Resource-Efficient & Effective Code Summarization

  Saima Afrin, Joseph Call, Khai Nguyen, Oscar Chaparro, and Antonio Mastropaolo

  Proceedings of the 2nd ACM International Conference on AI Foundation Models and Software Engineering (FORGE'25)

Abstract: Code Language Models (CLMs) have demonstrated high effectiveness in automating software engineering tasks, such as bug fixing, code generation, and code documentation. This progress has been driven by the scaling of large models, ranging from millions to trillions of parameters (e.g., GPT-4). However, as models grow in scale, sustainability concerns emerge, as they are extremely resource intensive, highlighting the need for efficient, environmentally conscious solutions.

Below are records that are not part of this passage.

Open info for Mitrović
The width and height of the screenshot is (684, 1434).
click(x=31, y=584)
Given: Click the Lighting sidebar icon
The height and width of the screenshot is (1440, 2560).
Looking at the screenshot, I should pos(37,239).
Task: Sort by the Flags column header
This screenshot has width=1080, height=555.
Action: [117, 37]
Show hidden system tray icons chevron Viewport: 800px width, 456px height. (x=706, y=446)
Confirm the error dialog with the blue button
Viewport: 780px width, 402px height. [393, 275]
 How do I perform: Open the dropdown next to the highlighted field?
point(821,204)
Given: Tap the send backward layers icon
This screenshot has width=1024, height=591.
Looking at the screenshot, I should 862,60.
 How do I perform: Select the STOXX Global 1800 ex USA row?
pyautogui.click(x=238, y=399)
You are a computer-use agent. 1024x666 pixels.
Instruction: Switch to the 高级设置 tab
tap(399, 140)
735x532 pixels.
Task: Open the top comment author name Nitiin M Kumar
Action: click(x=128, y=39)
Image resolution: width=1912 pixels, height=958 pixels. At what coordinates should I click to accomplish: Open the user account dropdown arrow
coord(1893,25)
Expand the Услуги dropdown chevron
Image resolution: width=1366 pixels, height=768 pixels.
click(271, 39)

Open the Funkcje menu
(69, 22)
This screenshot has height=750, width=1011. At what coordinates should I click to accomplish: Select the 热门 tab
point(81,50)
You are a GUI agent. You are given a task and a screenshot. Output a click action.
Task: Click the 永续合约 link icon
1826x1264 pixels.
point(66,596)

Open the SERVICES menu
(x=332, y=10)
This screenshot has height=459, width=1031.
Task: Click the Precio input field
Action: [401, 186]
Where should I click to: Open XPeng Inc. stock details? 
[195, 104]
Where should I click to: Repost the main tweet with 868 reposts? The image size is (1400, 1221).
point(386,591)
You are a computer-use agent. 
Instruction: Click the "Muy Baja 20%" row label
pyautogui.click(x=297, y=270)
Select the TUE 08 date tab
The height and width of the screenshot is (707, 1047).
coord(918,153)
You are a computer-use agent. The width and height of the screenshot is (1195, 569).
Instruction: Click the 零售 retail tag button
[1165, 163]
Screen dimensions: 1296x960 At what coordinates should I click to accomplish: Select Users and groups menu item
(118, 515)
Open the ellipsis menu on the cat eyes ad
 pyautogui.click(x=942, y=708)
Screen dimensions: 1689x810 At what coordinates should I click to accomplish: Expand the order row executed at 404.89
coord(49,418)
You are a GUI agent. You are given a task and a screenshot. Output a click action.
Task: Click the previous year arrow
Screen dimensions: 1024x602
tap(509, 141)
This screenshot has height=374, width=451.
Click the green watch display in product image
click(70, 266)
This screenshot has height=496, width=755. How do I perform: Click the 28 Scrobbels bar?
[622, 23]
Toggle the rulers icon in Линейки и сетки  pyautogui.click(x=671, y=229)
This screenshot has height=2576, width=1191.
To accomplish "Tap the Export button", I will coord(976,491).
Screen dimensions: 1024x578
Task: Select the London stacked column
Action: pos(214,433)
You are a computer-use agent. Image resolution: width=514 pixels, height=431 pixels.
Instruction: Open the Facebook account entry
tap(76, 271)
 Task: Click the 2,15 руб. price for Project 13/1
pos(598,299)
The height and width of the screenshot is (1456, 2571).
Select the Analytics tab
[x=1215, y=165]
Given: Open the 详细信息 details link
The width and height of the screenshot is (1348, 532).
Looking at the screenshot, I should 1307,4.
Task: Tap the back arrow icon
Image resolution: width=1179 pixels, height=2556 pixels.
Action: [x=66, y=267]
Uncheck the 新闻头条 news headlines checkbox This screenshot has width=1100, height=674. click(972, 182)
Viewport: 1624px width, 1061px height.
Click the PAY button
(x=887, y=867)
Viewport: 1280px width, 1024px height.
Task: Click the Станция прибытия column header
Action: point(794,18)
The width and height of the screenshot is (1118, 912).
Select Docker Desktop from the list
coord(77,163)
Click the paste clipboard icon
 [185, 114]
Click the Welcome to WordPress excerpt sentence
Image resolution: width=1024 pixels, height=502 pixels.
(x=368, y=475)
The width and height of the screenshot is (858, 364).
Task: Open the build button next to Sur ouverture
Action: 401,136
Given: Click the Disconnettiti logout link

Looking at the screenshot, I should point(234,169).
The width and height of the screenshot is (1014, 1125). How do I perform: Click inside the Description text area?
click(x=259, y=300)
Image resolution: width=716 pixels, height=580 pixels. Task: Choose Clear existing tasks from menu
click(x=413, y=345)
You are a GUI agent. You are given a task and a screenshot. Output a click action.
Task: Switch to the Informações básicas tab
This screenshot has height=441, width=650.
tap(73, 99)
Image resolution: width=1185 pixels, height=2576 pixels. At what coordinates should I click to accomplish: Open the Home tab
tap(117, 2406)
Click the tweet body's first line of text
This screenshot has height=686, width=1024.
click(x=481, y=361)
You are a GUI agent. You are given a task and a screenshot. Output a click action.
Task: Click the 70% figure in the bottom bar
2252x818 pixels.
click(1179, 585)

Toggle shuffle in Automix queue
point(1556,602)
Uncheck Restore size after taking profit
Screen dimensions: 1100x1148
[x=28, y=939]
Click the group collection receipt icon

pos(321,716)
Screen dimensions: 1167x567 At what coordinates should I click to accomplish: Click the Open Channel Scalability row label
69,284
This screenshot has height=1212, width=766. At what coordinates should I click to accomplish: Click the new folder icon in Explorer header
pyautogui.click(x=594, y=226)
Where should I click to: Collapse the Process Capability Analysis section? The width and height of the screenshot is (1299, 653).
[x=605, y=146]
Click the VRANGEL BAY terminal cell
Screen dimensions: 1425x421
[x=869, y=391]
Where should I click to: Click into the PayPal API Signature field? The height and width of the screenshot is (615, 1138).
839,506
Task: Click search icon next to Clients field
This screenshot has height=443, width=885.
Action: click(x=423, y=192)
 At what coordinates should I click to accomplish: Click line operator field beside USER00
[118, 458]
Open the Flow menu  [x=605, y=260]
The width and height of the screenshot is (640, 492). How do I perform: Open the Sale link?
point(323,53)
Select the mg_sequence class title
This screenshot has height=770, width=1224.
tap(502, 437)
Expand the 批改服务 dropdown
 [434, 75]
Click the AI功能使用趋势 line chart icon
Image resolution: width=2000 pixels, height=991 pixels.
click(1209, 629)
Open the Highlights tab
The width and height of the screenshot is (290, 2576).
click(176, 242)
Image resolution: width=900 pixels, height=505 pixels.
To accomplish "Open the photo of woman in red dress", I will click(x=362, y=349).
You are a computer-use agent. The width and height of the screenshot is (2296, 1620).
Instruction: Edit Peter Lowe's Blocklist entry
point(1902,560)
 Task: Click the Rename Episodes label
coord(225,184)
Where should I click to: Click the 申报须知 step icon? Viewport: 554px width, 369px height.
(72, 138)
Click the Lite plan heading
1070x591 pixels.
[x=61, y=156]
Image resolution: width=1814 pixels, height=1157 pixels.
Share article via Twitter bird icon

GreenAI techniques, such as QLoRA, offer a promising path for dealing with large models’ sustainability as they enable resource-efficient model fine-tuning. Previous research has shown the effectiveness of QLoRA in code-related tasks, particularly those involving natural language inputs and code as the target output (NL-to-Code), such as code generation. However, no studies have explored its application to tasks that are fundamentally similar to NL-to-Code but operate in the opposite direction, such as code summarization. This leaves a gap in understanding how well QLoRA can generalize to Code-to-NL tasks, which are equally important for supporting developers in understanding and maintaining code. To address this gap, we investigate the extent to which QLoRA’s capabilities in NL-to-Code tasks can be leveraged and transferred to code summarization–that we use as representative of Code-to-NL tasks. Our study evaluates two state-of-the-art CLMs (CodeLlama and DeepSeek-Coder) across two programming languages: Python and Java. Each model was tasked with generating a meaningful code description for the underlying code component. The findings of our research confirm previous patterns that emerged when applying QLoRA to source code generation. Notably, we observe that QLoRA not only allows efficient fine-tuning of CLMs for code summarization but also achieves the best results with minimal parameter adjustment compared to full model fine-tuning, which requires expensive recalibration of all model parameters in the traditional fine-tuning process.